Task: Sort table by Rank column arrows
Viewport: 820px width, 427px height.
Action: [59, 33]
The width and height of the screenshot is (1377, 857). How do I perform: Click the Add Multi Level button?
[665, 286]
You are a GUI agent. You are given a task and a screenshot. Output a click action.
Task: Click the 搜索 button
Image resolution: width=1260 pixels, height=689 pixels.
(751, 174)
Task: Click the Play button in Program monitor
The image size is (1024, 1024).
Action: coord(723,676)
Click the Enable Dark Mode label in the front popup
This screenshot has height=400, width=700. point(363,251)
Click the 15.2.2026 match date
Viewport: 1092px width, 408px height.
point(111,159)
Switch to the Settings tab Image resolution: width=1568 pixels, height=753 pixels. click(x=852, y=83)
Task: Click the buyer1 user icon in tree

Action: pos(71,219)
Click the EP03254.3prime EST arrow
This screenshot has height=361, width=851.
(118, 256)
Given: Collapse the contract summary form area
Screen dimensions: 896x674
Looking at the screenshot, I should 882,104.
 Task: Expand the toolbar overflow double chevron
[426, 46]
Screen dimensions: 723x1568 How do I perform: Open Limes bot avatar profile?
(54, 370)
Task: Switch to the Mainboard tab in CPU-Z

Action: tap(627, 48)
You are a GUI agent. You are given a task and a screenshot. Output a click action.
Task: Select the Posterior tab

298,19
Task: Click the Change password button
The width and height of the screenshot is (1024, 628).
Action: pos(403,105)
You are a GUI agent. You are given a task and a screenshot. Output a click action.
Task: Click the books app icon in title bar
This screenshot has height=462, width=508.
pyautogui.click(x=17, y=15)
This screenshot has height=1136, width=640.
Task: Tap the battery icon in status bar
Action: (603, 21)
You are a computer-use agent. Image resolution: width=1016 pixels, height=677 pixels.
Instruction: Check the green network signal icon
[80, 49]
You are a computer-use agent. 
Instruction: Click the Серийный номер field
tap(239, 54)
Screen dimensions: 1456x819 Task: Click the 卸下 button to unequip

THE PROBLEM:
Return the full material unchanged.

SOLUTION TO THIS TASK:
Task: Sort table by Rank column arrows
Viewport: 820px width, 427px height.
Action: [59, 33]
The width and height of the screenshot is (1377, 857). How do I perform: Click the Add Multi Level button?
[665, 286]
You are a GUI agent. You are given a task and a screenshot. Output a click action.
Task: Click the 搜索 button
Image resolution: width=1260 pixels, height=689 pixels.
(751, 174)
Task: Click the Play button in Program monitor
The image size is (1024, 1024).
Action: coord(723,676)
Click the Enable Dark Mode label in the front popup
This screenshot has height=400, width=700. point(363,251)
Click the 15.2.2026 match date
Viewport: 1092px width, 408px height.
point(111,159)
Switch to the Settings tab Image resolution: width=1568 pixels, height=753 pixels. click(x=852, y=83)
Task: Click the buyer1 user icon in tree

Action: pos(71,219)
Click the EP03254.3prime EST arrow
This screenshot has height=361, width=851.
(118, 256)
Given: Collapse the contract summary form area
Screen dimensions: 896x674
Looking at the screenshot, I should 882,104.
 Task: Expand the toolbar overflow double chevron
[426, 46]
Screen dimensions: 723x1568 How do I perform: Open Limes bot avatar profile?
(54, 370)
Task: Switch to the Mainboard tab in CPU-Z

Action: tap(627, 48)
You are a GUI agent. You are given a task and a screenshot. Output a click action.
Task: Select the Posterior tab

298,19
Task: Click the Change password button
The width and height of the screenshot is (1024, 628).
Action: pos(403,105)
You are a GUI agent. You are given a task and a screenshot. Output a click action.
Task: Click the books app icon in title bar
This screenshot has height=462, width=508.
pyautogui.click(x=17, y=15)
This screenshot has height=1136, width=640.
Task: Tap the battery icon in status bar
Action: (603, 21)
You are a computer-use agent. Image resolution: width=1016 pixels, height=677 pixels.
Instruction: Check the green network signal icon
[80, 49]
You are a computer-use agent. 
Instruction: Click the Серийный номер field
tap(239, 54)
Screen dimensions: 1456x819 Task: Click the 卸下 button to unequip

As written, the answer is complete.